Dans sa décision, déposée au conseil municipal, M. Bisson ne se prive pas de souligner plusieurs bizarreries.

Par exemple, GÉNIeau a réclamé 4,6 millions sous la rubrique «approvisionnements» du système de relève automatisé, qui aurait permis de lire les compteurs à distance. «Pourtant, les coûts s'élèvent à moins de 700 000$», note l'arbitre, qui indique que bien des réclamations «sont loin d'être convaincantes».

«Cette illustration à partir de l'approvisionnement fait voir un déséquilibre marqué qui jette beaucoup d'ombre sur la méthodologie suivie par la réclamante [GÉNIeau], ajoute-t-il. D'autres incongruités sont apparues manifestes relativement aux compteurs.»

GÉNIeau réclamait aussi 4,6 millions pour la mise sur pied d'un bureau de projet. En vérité, souligne l'arbitre, «l'investissement total pour la mise sur pied du bureau du projet fut de l'ordre de 400 000$ à 450 000$», soit 10 fois moins que ce qui était réclamé.

Une «accumulation d'un si grand nombre» de dépenses «n'est pas sans soulever de sérieuses interrogations», ajoute l'arbitre. Il souligne «l'absence de notes de travail qui, si elles ont été faites, n'ont pas été conservées».

«Autre élément qu'il convient de noter: l'absence de la part de la réclamante d'une analyse par un expert... Les appuis à la méthodologie de la réclamante sont largement absents ou encore fixés de façon arbitraire.»

L'arbitre n'en accueille pas moins plusieurs réclamations, y compris pour une partie des dépenses de relations publiques, lorsque des médias ont exposé les failles de ce contrat de 355 millions de dollars, le plus important jamais accordé par la Ville de Montréal. La Ville se trouve ainsi obligée de rembourser 43 000$ en «frais d'image». GÉNIeau s'était adressé au cabinet de relations publiques National lorsqu'il s'était trouvé dans la tourmente.

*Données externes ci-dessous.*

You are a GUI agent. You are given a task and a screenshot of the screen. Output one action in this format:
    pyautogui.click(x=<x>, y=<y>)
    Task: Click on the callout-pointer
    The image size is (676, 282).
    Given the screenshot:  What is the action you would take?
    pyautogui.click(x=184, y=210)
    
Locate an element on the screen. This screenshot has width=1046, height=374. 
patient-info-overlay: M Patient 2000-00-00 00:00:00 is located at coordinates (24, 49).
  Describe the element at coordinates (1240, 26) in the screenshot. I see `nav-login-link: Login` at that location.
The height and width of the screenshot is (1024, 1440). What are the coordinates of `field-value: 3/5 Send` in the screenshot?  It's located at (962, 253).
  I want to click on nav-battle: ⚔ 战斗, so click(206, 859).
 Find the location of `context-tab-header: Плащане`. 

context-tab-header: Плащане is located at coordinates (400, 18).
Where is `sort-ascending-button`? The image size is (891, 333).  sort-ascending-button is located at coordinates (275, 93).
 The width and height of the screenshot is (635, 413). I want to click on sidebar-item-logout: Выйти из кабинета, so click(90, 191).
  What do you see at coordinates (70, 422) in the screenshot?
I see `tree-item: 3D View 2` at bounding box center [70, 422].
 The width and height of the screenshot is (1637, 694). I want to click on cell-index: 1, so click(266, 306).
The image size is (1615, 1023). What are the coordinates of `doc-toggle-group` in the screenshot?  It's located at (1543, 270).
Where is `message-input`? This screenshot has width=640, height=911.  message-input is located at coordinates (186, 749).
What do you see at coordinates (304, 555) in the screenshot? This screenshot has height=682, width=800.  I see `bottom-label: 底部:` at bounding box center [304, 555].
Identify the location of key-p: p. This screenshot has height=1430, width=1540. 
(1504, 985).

Alex Norris, conseiller municipal de Projet Montréal, deuxième parti de l'opposition, dénonce l'attitude du consortium. «Il ressort clairement de la décision d'arbitrage que GÉNIeau a grossièrement exagéré ses réclamations», dit-il.

«Ces incohérences et ces exagérations nous confirment la nécessité d'obtenir toutes les pièces justificatives devant la Commission d'accès à l'information», dit-il. Vision Montréal, premier parti de l'opposition, participe à cette démarche.

Le fiasco du contrat des compteurs d'eau ne se serait jamais produit si l'administration Tremblay avait agi avec plus de sagesse, ajoute le conseiller, qui donne l'exemple de la Ville de Québec.

L'administration municipale de Québec a décidé d'acheter elle-même les compteurs plutôt que de recourir à un intermédiaire. Elle les revend aux propriétaires d'immeubles industriels, commerciaux et institutionnels. Ce sont ses propres cols bleus qui en surveillent l'installation. Le tout se fait par étapes. L'appel d'offres pour l'achat des compteurs a été divisé en cinq portions. Résultat: le tout ne lui coûte rien, sauf le salaire des quelques cols bleus affectés à cette tâche.